Mcgrady schießt klartext: orlando-kader muss
Die Enttäuschung ist riesig: Nach dem dramatischen Playoff-Aus gegen die Detroit Pistons hat Klublegende Tracy McGrady die Orlando Magic hart kritisiert. Sein Urteil ist unmissverständlich: Der aktuelle Kader reicht nicht aus, um im Osten mitzuhalten. Die Worte des ehemaligen Superstars hallen nach und lassen eine schmerzhafte Wahrheit erkennen.

Die bank muss sich neu beweisen
McGrady ließ in seiner Analyse keine Zweifel daran, wie er die aktuelle Situation sieht. „Was sie aktuell im Kader haben, was du auf ihrer Bank siehst, das muss weg. Es tut mir leid. Sie sind nicht gut genug“, erklärte der frühere Starspieler. Die Kritik richtet sich vor allem gegen die mangelnde Qualität und Tiefe der Bank, die in entscheidenden Spielsituationen nicht die nötige Unterstützung bieten konnte.
Die Niederlage in Spiel 7 gegen Detroit, nach einer zuvor komfortablen 3:1-Führung, hat die Situation in Orlando zusätzlich verschärft. McGrady selbst erlebte eine ähnliche Situation im Jahr 2003, als er mit den Magic ebenfalls eine 3:1-Führung gegen die Pistons verspielte – eine bittere Erinnerung, die seine aktuelle Analyse zusätzlich Gewicht verleiht. Die Parallelen sind unheimlich.
Die Trennung von Head Coach Jamahl Mosley ist ein erster Schritt, doch McGrady hält dies für zu wenig. Er fordert einen radikalen Umbruch im Kader, um wirklich konkurrenzfähig zu werden. Während das Front Office betont, den Kern der Mannschaft beibehalten zu wollen, wächst der Druck von außen erheblich, insbesondere nach dem enttäuschenden Playoff-Aus.

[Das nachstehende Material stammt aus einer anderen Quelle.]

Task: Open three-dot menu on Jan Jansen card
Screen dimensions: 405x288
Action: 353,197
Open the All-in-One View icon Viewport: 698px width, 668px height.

Besonders im Fokus stehen dabei die Leistungen von Paolo Banchero und Franz Wagner. Beide Spieler haben zweifellos Potential, doch McGrady sieht, wie viele andere Experten, Verbesserungsbedarf in Konstanz und Tiefe des Kaders. Die Frage ist, ob die Magic bereit sind, schmerzhafte Entscheidungen zu treffen und teure Spieler abzugeben, um eine nachhaltige Konkurrenzfähigkeit zu erreichen.

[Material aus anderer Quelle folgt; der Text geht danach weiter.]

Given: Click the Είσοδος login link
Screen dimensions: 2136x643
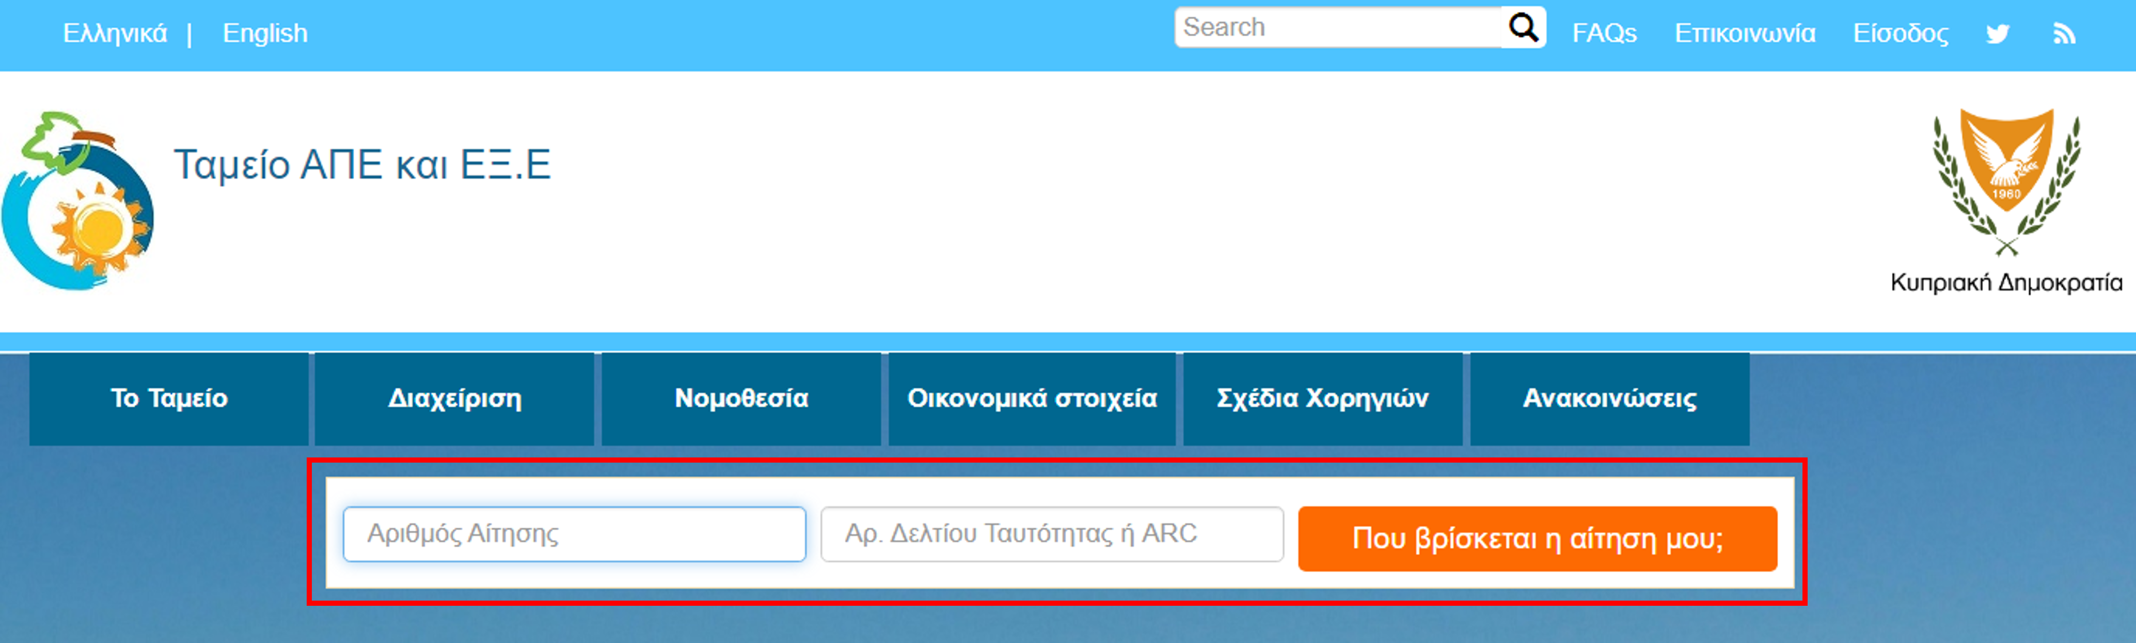Looking at the screenshot, I should coord(1901,33).
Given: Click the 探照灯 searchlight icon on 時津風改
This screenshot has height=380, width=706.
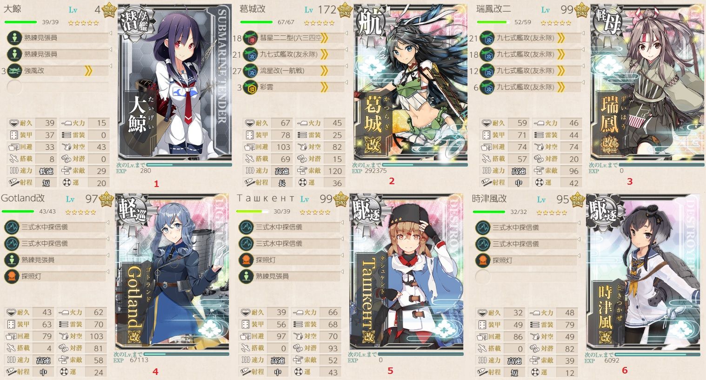Looking at the screenshot, I should coord(483,260).
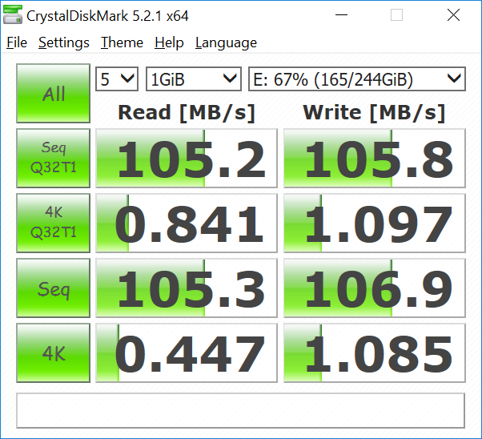Image resolution: width=482 pixels, height=439 pixels.
Task: Start the Seq Q32T1 test
Action: click(x=54, y=158)

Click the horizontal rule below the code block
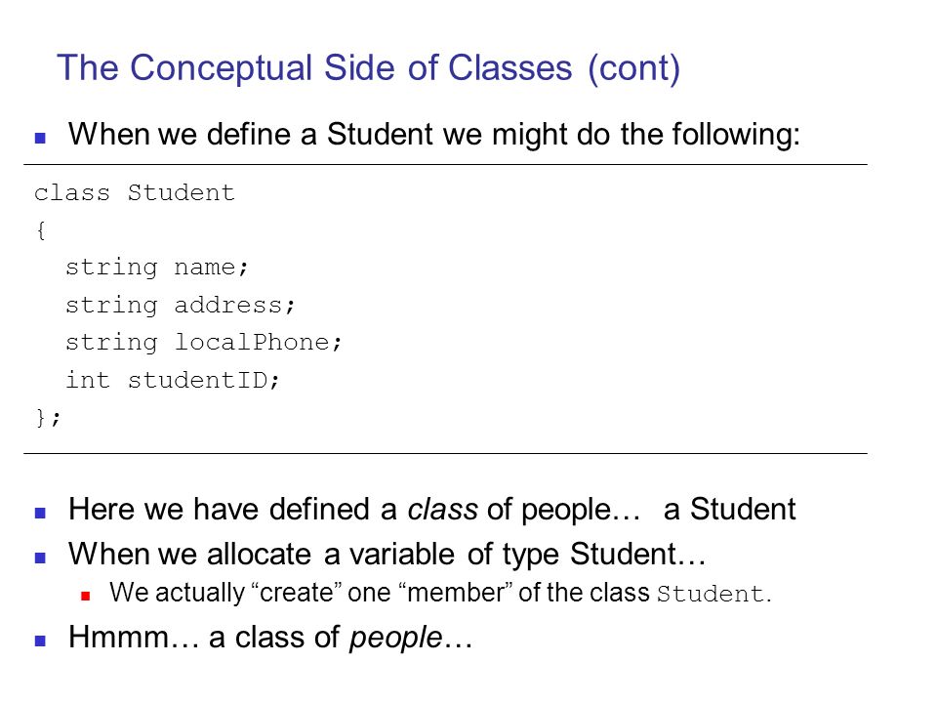tap(445, 454)
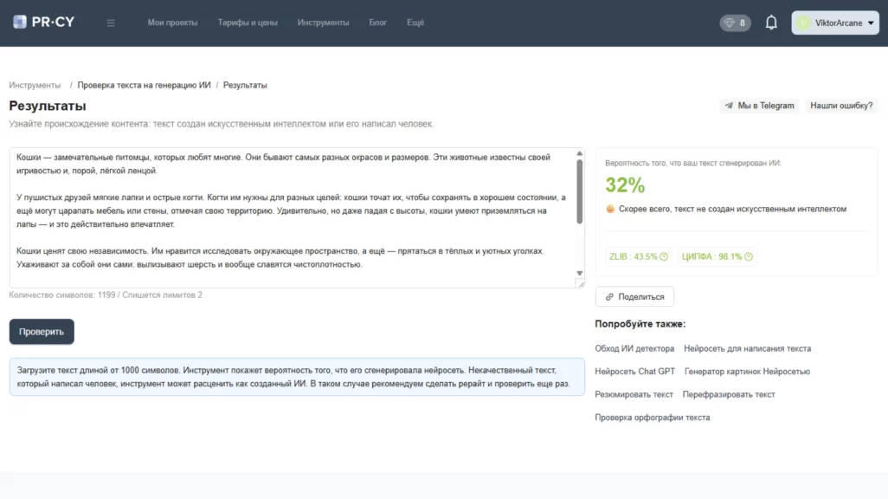The height and width of the screenshot is (499, 888).
Task: Click the ZLIB help question icon
Action: coord(664,256)
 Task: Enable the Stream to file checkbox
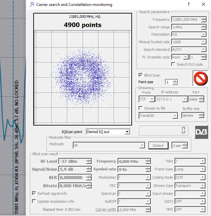141,108
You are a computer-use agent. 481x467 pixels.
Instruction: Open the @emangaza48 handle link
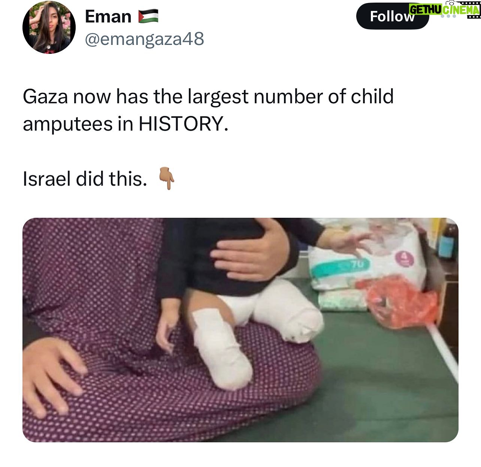click(x=145, y=39)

Die Offseason wird entscheidend sein. Die Verantwortlichen stehen vor der schwierigen Aufgabe, den Kader zu optimieren, ohne den vermeintlichen „Kern“ auseinanderreißen zu müssen. Doch McGrady macht deutlich: Nur ein grundlegender Wandel kann den Magic zu einer ernsthaften Macht im Osten verhelfen. Die Zahl spricht für sich: Die Pistons erzielten in Spiel 7 satte 116 Punkte gegen eine Orlando-Defense, die offensichtlich an ihre Grenzen stieß.